Pengadilan Negeri (PN) Jakarta Barat (Jakbar) menggugurkan permohonan praperadilan yang diajukan oleh pemohon TFC yang merupakan istri LKH, tersangka broker faktur pajak fiktif, melalui putusan PN Jakbar dengan nomor perkara 2/Pid.Pra/2021/PN.Jkt.Brt di Jakarta (Senin, 29/3).
Dalam permohonannya, pemohon TFC menggugat Penyidik Pegawai Negeri Sipil (PPNS) Direktorat Penegakan Hukum Kantor Pusat Direktorat Jenderal Pajak (DJP). Pemohon TFC menyatakan bahwa penetapan tersangka dan penahanan atas LKH tidak memenuhi syarat formal dan material sebagaimana diatur dalam Kitab Undang-Undang Hukum Acara Pidana (KUHAP).
Dalam proses persidangan, sebagai termohon, PPNS Direktorat Penegakan Hukum DJP menjelaskan bahwa persidangan pokok perkara atas nama LKH telah berjalan dengan nomor perkara 212/Pid.Sus/2021/PN.Jkt.Brt. Di samping itu, menerangkan bahwa proses pemeriksaan bukti permulaan, penyidikan dan penetapan tersangka yang dilakukan oleh PPNS Direktorat Penegakan Hukum DJP terhadap diri LKH (suami pemohon) telah dilaksanakan sesuai dengan prosedur dan kewenangan berdasarkan ketentuan peraturan perundang-undangan yang berlaku. Selain itu, penetapan LKH sebagai tersangka juga telah didukung dengan minimal dua alat bukti yang sah dan disertai pemeriksaan calon tersangka.

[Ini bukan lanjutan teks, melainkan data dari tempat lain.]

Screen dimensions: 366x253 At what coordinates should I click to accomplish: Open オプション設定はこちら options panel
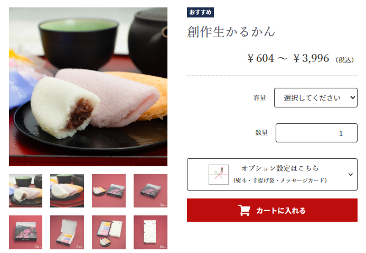coord(272,175)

Sebelum memberikan putusan, selain mendengarkan tanggapan dan melihat bukti-bukti yang disampaikan oleh termohon, hakim juga menyampaikan beberapa pertimbangan hukum mengenai ruang lingkup praperadilan sesuai Pasal 82 ayat (1) huruf d KUHAP, Putusan Mahkamah Konstitusi Nomor 102/PUU-XIII/2015, dan Peraturan Mahkamah Agung Nomor 4 Tahun 2016. Peraturan-peraturan tersebut menyebutkan bahwa permohonan praperadilan harus dinyatakan gugur dalam hal sidang pokok perkara telah dimulai. Berdasarkan hal tersebut, hakim menyatakan bahwa permohonan praperadilan yang diajukan oleh pemohon gugur. Dengan gugurnya permohonan praperadilan yang diajukan, proses penegakan hukum pajak atas LKH terus dilanjutkan.
Dalam perkara ini, LKH diduga menjadi perantara atau broker dalam penerbitan faktur pajak yang tidak berdasarkan transaksi yang sebenarnya atau faktur pajak fiktif sejak tahun 2011 hingga 2013. Akibat perbuatan LKH, negara dirugikan sebesar Rp3,24 miliar.
Perbuatan LKH tersebut disangkakan Pasal 39A jo. Pasal 43 ayat (1) Undang-Undang (UU) Nomor 28 Tahun 2007 tentang Perubahan Ketiga atas UU Nomor 6 Tahun 1983 tentang Ketentuan Umum dan Tata Cara Perpajakan sebagaimana telah diubah terakhir dengan UU Nomor 11 Tahun 2020 tentang Cipta Kerja. LKH dapat dijatuhi hukuman pidana penjara paling singkat dua tahun dan paling lama enam tahun serta denda paling sedikit dua kali dan paling banyak empat kali dari jumlah pajak yang seharusnya dibayar.
DJP terus melaksanakan upaya penegakan hukum yang kolaboratif, berintegritas, dan adil sesuai dengan prosedur dan kewenangan yang diberikan dalam peraturan perundang-undangan.